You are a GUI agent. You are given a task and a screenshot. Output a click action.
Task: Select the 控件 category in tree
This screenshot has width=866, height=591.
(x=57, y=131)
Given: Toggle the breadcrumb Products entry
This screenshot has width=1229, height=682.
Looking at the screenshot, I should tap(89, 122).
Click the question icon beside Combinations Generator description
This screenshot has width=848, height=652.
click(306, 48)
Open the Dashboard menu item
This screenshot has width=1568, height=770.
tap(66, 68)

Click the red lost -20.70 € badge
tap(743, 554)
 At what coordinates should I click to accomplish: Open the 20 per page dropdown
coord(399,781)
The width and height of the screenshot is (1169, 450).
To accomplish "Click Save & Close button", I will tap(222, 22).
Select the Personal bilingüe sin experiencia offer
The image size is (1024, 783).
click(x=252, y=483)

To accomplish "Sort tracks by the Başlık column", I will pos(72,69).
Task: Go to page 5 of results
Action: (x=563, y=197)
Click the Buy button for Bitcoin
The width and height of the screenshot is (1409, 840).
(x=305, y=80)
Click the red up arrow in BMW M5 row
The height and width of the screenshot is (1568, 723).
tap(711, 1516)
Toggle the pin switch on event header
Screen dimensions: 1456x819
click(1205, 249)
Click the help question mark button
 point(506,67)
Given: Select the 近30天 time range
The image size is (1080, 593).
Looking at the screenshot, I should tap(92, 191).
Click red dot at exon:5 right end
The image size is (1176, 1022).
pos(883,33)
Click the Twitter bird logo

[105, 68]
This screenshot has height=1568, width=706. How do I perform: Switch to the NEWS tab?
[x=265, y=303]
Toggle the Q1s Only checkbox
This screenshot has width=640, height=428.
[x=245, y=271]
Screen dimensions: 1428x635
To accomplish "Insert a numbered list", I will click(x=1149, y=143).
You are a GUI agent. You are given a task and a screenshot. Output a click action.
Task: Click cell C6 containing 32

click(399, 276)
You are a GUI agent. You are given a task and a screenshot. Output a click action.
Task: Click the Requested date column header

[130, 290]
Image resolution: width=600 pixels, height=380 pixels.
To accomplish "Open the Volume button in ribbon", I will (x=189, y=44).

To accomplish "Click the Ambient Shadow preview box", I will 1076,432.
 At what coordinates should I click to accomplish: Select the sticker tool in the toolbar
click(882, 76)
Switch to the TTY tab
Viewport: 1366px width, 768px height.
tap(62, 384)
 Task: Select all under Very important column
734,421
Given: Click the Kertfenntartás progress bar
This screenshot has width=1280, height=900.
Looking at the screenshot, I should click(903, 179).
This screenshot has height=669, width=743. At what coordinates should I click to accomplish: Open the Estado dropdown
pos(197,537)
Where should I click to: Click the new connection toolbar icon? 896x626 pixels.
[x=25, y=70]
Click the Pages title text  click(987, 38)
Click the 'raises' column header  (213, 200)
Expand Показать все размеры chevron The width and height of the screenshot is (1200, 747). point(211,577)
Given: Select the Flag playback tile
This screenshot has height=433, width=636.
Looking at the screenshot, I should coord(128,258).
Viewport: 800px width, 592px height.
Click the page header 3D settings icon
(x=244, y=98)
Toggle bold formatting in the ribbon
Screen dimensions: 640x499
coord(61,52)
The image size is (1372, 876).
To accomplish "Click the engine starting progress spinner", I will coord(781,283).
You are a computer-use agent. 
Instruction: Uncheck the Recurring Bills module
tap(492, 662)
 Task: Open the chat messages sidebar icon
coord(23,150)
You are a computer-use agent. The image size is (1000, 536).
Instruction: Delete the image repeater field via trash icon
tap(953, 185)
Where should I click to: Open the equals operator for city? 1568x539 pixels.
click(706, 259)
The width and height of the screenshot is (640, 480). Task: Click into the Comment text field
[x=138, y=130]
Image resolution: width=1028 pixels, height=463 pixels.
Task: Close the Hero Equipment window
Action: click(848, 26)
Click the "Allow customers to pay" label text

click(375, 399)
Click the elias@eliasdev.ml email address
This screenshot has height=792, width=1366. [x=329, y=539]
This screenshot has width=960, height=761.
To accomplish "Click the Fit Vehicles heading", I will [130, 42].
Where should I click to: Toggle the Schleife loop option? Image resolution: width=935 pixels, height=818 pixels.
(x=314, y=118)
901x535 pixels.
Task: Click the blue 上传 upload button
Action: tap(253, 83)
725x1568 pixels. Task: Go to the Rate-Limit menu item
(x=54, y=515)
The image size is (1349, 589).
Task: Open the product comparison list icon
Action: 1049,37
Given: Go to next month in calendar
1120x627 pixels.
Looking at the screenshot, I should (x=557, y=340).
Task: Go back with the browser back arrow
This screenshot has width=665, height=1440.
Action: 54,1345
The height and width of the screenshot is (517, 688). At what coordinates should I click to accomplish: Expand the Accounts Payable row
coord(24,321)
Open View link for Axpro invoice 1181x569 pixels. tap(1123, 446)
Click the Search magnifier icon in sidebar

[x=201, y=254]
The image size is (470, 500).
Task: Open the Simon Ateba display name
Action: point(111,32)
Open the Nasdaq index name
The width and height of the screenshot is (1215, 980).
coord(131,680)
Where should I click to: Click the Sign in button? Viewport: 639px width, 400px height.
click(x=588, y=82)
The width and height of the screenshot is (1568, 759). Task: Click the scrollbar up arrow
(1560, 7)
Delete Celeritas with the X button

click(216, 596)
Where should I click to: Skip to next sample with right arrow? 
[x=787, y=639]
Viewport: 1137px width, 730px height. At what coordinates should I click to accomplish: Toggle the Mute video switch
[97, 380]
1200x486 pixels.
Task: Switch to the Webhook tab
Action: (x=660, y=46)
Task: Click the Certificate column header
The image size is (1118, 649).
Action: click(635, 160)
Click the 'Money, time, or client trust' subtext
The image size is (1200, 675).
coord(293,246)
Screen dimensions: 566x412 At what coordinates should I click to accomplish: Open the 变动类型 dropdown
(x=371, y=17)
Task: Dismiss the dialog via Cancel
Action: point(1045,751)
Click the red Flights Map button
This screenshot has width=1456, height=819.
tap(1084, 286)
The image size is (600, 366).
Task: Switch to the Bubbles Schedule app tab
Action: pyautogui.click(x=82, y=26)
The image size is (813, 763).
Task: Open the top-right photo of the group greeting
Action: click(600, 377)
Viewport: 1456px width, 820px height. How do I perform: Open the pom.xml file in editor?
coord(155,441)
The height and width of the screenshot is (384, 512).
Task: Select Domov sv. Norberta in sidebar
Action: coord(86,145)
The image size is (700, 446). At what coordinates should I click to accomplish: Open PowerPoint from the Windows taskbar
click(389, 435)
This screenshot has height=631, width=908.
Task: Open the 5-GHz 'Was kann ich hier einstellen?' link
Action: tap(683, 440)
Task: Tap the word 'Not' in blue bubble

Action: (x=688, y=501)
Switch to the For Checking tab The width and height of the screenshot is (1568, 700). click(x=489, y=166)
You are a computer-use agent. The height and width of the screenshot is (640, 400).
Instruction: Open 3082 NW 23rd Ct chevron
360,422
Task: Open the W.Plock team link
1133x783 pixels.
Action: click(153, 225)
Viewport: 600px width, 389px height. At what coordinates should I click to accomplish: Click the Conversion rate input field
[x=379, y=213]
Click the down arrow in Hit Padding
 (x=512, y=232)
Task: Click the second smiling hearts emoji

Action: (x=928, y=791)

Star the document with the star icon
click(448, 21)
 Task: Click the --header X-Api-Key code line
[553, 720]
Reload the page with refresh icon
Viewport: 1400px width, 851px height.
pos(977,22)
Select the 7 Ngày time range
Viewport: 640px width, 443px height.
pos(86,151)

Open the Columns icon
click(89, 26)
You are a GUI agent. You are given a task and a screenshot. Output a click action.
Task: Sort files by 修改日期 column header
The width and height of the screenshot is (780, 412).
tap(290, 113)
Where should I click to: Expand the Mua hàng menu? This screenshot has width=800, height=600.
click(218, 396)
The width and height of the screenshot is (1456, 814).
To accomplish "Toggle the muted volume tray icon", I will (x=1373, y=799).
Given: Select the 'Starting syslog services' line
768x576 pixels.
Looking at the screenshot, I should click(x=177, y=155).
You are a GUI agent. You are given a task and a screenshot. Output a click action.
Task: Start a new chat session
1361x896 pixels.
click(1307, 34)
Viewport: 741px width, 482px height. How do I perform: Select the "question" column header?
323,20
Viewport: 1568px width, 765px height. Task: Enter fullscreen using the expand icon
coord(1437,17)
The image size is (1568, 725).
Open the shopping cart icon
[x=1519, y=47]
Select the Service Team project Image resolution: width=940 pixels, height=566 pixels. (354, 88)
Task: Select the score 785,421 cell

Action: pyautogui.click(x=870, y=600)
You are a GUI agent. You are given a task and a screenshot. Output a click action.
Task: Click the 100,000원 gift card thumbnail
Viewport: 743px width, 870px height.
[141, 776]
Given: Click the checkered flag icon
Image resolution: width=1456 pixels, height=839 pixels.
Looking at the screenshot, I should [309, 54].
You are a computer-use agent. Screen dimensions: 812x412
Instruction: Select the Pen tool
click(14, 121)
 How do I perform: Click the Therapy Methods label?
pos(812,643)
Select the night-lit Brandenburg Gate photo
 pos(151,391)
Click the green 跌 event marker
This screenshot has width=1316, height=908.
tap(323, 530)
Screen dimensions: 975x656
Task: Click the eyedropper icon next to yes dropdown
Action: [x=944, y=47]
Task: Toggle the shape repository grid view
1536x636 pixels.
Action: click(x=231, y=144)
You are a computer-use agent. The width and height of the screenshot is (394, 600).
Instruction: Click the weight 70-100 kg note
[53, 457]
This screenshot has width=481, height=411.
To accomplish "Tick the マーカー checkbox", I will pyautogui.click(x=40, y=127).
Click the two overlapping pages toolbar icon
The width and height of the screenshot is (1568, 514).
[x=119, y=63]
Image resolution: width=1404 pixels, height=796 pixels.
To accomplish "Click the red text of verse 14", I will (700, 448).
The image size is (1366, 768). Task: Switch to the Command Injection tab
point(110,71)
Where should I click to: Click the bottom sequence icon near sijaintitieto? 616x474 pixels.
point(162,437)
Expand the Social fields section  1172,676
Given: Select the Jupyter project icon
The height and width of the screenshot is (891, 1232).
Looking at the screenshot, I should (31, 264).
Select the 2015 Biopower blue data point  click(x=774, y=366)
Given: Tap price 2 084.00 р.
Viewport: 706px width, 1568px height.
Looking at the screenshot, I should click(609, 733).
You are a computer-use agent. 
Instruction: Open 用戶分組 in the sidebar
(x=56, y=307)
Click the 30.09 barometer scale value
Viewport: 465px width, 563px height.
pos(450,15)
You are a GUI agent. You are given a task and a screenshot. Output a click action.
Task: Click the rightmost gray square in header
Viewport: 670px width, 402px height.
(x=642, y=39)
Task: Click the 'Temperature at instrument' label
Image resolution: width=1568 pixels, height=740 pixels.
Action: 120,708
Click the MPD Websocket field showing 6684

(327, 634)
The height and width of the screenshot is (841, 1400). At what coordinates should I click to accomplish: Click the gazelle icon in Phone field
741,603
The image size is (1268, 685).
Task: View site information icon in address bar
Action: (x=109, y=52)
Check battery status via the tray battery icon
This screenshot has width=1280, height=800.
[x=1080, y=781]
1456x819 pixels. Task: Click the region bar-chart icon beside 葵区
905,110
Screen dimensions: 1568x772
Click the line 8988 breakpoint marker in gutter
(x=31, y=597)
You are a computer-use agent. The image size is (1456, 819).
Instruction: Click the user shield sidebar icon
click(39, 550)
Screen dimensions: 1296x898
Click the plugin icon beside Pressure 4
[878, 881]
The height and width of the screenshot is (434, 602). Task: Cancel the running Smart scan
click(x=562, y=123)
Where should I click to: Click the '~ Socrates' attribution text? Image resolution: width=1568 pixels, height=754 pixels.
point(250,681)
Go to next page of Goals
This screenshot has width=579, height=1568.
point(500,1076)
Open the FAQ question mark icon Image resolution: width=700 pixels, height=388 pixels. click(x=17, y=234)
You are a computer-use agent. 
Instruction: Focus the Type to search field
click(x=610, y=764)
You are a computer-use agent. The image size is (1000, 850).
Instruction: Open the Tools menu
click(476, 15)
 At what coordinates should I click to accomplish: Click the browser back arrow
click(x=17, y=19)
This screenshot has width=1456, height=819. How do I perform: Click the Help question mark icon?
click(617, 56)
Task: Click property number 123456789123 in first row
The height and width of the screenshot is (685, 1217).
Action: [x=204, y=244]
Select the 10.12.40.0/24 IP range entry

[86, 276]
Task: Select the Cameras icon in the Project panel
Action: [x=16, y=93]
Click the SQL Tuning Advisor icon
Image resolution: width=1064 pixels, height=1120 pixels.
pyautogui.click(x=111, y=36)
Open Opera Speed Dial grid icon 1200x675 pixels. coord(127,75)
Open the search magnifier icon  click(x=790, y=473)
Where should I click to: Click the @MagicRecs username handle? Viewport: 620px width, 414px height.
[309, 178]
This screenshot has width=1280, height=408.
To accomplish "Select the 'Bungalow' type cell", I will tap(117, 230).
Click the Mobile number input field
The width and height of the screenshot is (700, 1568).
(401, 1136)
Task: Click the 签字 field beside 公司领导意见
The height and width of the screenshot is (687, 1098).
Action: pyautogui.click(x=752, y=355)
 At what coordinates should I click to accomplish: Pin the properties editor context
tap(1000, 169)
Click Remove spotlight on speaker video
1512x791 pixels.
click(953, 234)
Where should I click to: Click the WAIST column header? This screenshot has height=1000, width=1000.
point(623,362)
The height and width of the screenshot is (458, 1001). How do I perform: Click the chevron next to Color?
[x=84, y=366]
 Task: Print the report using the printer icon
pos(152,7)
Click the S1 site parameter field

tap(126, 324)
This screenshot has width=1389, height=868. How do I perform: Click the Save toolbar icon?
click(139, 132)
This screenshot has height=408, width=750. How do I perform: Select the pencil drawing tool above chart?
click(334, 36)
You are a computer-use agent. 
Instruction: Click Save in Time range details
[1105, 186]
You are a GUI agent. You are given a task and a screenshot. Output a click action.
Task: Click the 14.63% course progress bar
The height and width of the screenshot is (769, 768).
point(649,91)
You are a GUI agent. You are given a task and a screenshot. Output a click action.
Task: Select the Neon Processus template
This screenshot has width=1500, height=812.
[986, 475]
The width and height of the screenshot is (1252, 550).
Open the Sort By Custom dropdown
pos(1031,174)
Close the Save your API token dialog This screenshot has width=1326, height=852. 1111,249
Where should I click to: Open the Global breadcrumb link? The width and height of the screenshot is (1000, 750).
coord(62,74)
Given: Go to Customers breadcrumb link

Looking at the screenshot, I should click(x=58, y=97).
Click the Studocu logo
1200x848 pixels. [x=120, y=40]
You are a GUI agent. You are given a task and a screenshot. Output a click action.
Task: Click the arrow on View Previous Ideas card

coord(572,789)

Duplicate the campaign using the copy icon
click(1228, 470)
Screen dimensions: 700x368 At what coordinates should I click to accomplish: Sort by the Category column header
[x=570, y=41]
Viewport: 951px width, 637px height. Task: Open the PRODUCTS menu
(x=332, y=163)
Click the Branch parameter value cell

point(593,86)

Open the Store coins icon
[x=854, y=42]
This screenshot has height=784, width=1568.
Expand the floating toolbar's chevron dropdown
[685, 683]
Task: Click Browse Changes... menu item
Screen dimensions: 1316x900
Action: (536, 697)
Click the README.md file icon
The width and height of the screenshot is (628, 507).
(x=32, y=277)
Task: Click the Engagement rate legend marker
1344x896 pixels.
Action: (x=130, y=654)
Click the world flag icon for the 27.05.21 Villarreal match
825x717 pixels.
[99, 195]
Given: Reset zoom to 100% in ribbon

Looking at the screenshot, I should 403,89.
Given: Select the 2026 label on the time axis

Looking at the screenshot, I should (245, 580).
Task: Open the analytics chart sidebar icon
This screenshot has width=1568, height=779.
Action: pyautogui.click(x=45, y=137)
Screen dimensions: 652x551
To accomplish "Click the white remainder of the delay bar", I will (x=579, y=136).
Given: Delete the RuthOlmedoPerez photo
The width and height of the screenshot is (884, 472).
= = =
▶ **Given problem**: Rewrite the part of the entries that opens with the first line and closes with the line containing "(x=57, y=131)", changing "category" to "group" and leaving everything else as it is.

▶ **Finished exercise**:
You are a GUI agent. You are given a task and a screenshot. Output a click action.
Task: Select the 控件 group in tree
This screenshot has width=866, height=591.
(x=57, y=131)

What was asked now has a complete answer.